Beginning at the first line of the data and stopping after the line that contains "pyautogui.click(x=113, y=399)", output each line as a string in a JSON array, omitting blank lines.
■ ■ ■ ■
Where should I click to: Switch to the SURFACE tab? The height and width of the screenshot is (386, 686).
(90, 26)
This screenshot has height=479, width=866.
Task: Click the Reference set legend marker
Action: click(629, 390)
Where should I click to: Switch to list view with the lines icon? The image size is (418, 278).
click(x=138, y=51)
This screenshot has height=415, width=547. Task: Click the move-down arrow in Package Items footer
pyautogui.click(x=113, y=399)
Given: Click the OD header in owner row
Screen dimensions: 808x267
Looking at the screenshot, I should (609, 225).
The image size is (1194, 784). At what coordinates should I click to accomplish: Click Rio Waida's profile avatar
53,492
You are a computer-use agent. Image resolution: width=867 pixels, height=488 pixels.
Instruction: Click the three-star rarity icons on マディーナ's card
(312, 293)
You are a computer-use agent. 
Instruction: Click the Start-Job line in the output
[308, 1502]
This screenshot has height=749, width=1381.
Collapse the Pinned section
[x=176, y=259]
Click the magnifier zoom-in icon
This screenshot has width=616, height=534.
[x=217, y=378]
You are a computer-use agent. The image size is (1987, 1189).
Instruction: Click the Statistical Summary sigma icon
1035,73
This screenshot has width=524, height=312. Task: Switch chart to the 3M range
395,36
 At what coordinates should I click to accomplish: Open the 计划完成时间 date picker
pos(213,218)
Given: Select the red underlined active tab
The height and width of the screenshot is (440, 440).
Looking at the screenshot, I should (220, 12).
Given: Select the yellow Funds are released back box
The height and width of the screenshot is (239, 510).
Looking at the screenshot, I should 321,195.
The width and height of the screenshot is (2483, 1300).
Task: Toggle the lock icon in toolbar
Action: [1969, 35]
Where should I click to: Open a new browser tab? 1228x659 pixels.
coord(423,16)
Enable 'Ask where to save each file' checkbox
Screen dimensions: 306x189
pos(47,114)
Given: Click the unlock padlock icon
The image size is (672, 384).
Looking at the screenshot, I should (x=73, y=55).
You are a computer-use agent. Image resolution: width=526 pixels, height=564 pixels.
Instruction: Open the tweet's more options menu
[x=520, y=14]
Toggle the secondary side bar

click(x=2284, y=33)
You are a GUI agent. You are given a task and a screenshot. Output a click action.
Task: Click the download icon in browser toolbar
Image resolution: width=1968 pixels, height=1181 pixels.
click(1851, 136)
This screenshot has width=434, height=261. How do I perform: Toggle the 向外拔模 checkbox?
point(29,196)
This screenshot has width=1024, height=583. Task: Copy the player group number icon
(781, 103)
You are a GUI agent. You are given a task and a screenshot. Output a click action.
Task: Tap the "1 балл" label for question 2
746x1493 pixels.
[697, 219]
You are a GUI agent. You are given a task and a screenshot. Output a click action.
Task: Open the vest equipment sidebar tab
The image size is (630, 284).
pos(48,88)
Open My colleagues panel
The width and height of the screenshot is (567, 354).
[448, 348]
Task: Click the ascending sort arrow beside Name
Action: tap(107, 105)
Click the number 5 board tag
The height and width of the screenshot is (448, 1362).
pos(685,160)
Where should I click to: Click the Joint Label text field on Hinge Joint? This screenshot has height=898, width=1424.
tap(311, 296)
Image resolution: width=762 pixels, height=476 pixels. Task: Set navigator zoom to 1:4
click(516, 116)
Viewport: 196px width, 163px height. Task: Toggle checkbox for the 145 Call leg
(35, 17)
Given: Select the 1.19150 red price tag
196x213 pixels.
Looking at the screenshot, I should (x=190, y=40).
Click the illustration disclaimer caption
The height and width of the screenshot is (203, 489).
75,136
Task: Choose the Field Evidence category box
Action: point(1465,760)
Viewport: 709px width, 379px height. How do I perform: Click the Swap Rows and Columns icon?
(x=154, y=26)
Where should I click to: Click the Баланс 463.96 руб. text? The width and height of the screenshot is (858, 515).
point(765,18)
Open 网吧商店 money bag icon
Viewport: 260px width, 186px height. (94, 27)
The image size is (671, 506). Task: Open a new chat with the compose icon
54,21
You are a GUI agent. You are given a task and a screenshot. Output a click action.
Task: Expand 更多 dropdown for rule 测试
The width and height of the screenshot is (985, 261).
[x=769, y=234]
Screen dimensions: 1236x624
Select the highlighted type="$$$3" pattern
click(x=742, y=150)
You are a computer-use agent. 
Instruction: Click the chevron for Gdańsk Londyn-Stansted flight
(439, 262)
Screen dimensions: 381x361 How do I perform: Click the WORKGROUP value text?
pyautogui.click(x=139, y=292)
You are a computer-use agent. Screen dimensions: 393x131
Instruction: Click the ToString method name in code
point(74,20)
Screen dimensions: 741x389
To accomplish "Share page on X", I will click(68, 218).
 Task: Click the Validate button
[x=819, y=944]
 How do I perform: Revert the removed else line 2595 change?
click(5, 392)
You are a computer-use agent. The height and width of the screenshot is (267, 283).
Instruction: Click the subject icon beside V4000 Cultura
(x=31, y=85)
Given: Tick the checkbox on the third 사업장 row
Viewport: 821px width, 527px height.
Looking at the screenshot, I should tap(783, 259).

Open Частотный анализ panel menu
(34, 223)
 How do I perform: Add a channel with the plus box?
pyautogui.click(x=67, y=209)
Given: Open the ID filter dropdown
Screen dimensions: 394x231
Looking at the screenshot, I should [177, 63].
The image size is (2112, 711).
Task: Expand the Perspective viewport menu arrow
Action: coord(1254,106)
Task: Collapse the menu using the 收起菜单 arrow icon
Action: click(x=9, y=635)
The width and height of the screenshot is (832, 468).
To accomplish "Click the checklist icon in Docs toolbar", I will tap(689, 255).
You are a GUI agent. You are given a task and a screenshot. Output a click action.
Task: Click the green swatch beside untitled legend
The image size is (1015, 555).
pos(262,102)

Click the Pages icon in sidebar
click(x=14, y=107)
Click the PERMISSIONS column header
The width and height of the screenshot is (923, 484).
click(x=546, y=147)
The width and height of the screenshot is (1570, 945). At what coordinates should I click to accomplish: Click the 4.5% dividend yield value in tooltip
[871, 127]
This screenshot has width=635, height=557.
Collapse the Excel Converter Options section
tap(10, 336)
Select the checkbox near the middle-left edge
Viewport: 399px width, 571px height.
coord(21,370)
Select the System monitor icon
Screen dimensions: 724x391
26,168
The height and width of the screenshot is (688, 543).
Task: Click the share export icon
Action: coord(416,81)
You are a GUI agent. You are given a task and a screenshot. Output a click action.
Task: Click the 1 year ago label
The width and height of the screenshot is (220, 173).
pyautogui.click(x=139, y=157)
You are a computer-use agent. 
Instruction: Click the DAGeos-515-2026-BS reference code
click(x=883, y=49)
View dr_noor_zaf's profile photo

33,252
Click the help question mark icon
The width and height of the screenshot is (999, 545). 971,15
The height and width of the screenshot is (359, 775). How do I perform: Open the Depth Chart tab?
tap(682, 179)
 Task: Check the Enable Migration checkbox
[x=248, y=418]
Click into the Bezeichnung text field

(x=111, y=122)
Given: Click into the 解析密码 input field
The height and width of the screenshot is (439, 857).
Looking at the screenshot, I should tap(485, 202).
■ ■ ■ ■
» Exercise response
[
  "Where should I click to: Switch to the SURFACE tab? The height and width of the screenshot is (386, 686).",
  "(90, 26)",
  "This screenshot has height=479, width=866.",
  "Task: Click the Reference set legend marker",
  "Action: click(629, 390)",
  "Where should I click to: Switch to list view with the lines icon? The image size is (418, 278).",
  "click(x=138, y=51)",
  "This screenshot has height=415, width=547. Task: Click the move-down arrow in Package Items footer",
  "pyautogui.click(x=113, y=399)"
]